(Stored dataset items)
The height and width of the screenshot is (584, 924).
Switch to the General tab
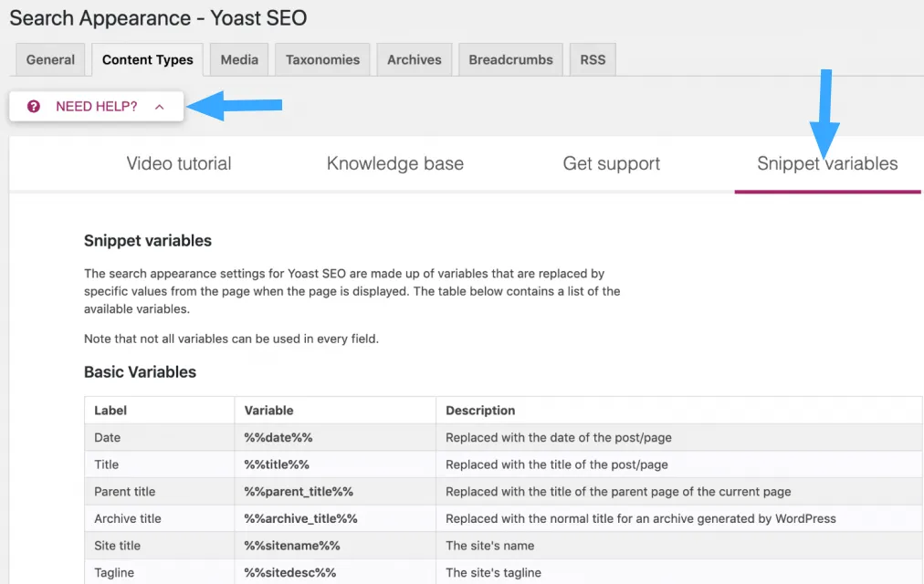click(50, 58)
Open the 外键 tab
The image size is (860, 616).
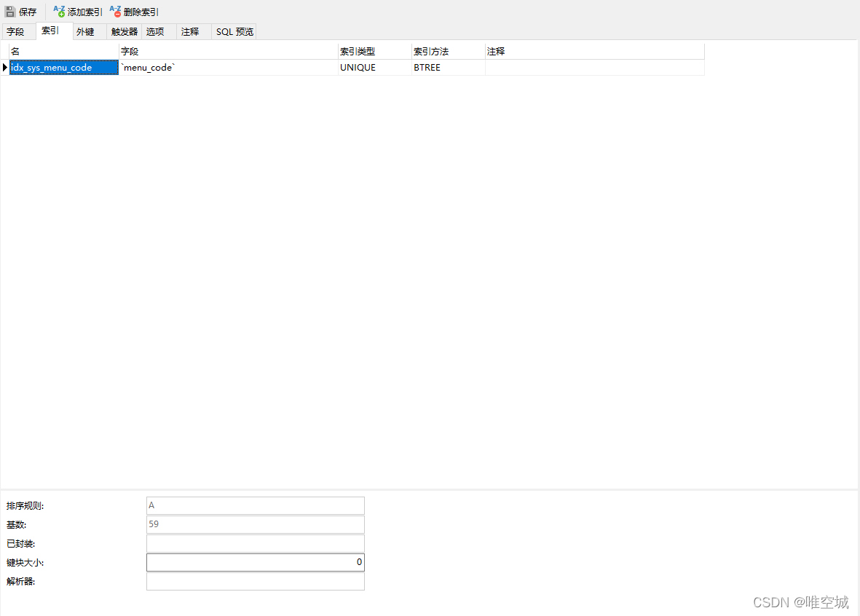point(86,31)
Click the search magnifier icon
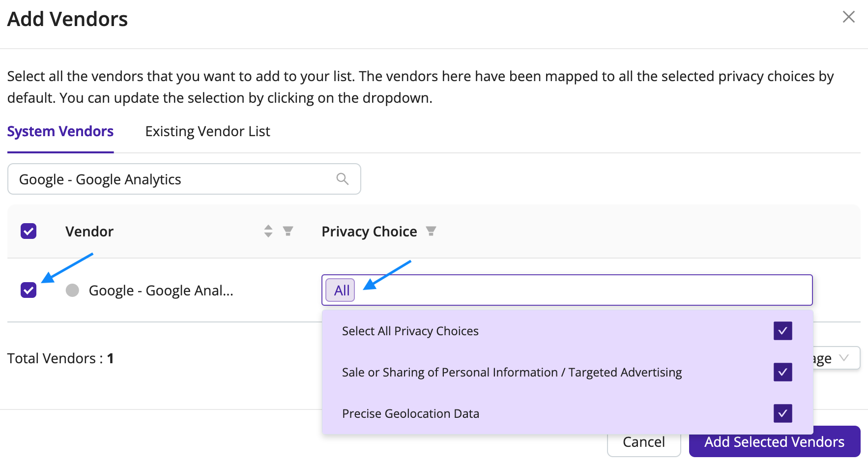This screenshot has width=868, height=465. (x=342, y=179)
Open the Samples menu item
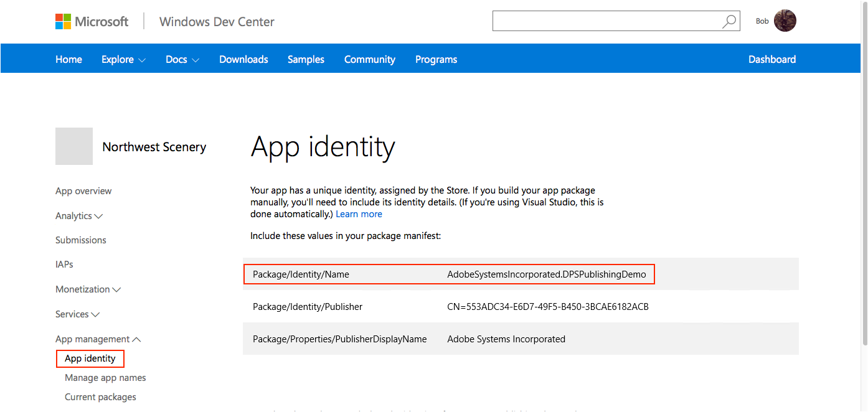 [306, 60]
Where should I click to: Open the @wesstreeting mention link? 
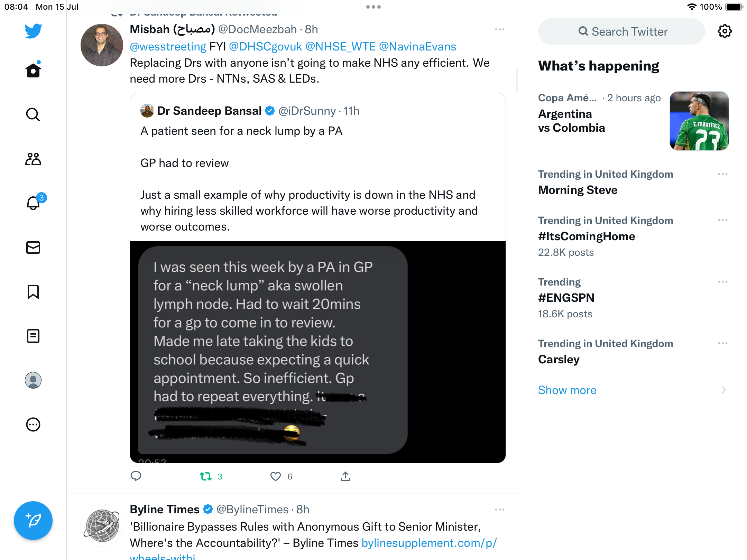tap(168, 47)
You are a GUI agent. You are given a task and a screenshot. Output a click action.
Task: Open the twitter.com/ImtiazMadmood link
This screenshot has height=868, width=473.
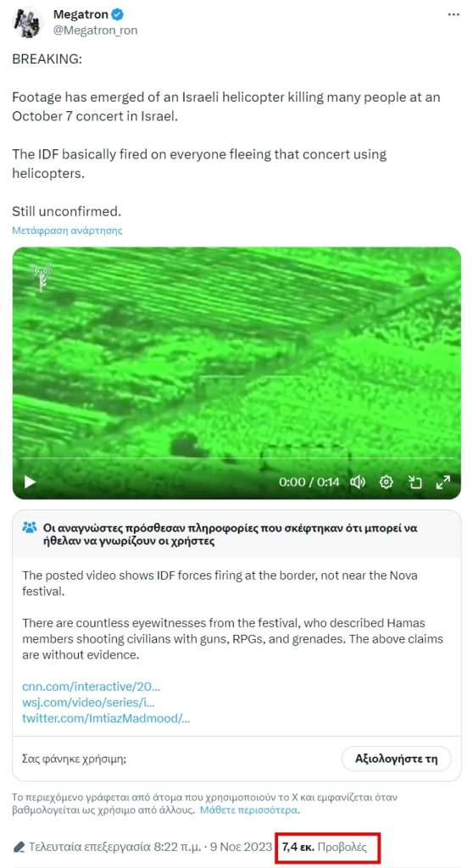click(x=106, y=719)
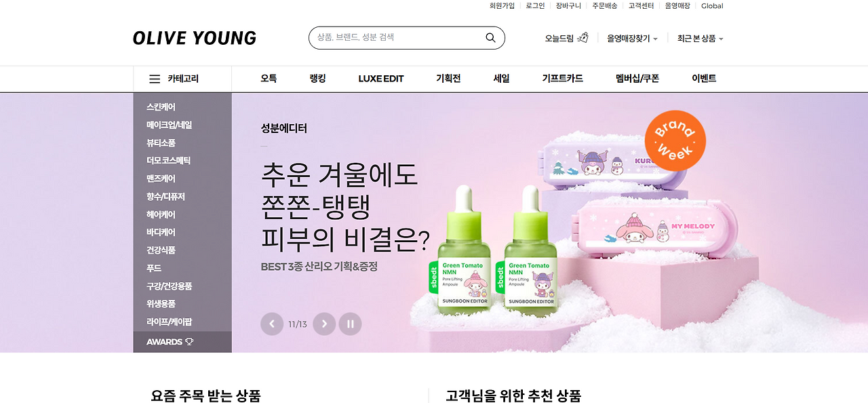Screen dimensions: 868x403
Task: Click the Brand Week orange badge
Action: 675,141
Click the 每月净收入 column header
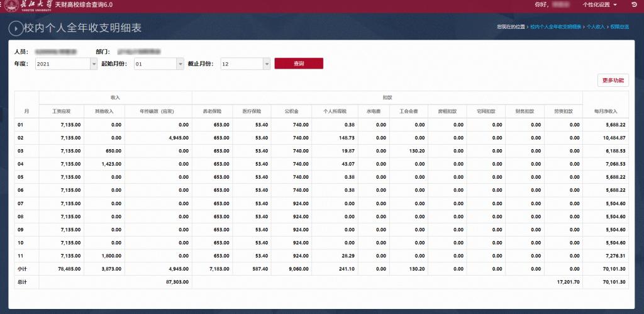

## Task requirements
Without the images, write out all of the records exactly.

## Task result
The height and width of the screenshot is (584, 924).
Switch to the General tab
click(50, 58)
Open the 外键 tab
The image size is (860, 616).
point(86,31)
Click the search magnifier icon
This screenshot has width=868, height=465. (x=342, y=179)
Open the Samples menu item
 [306, 60]
Where should I click to: Open the @wesstreeting mention link? 
tap(168, 47)
You are a GUI agent. You are given a task and a screenshot. Output a click action.
Task: Open the twitter.com/ImtiazMadmood link
This screenshot has height=868, width=473.
click(x=106, y=719)
Screen dimensions: 868x403
Task: Click the Brand Week orange badge
Action: 675,141
Click the 每月净收入 column header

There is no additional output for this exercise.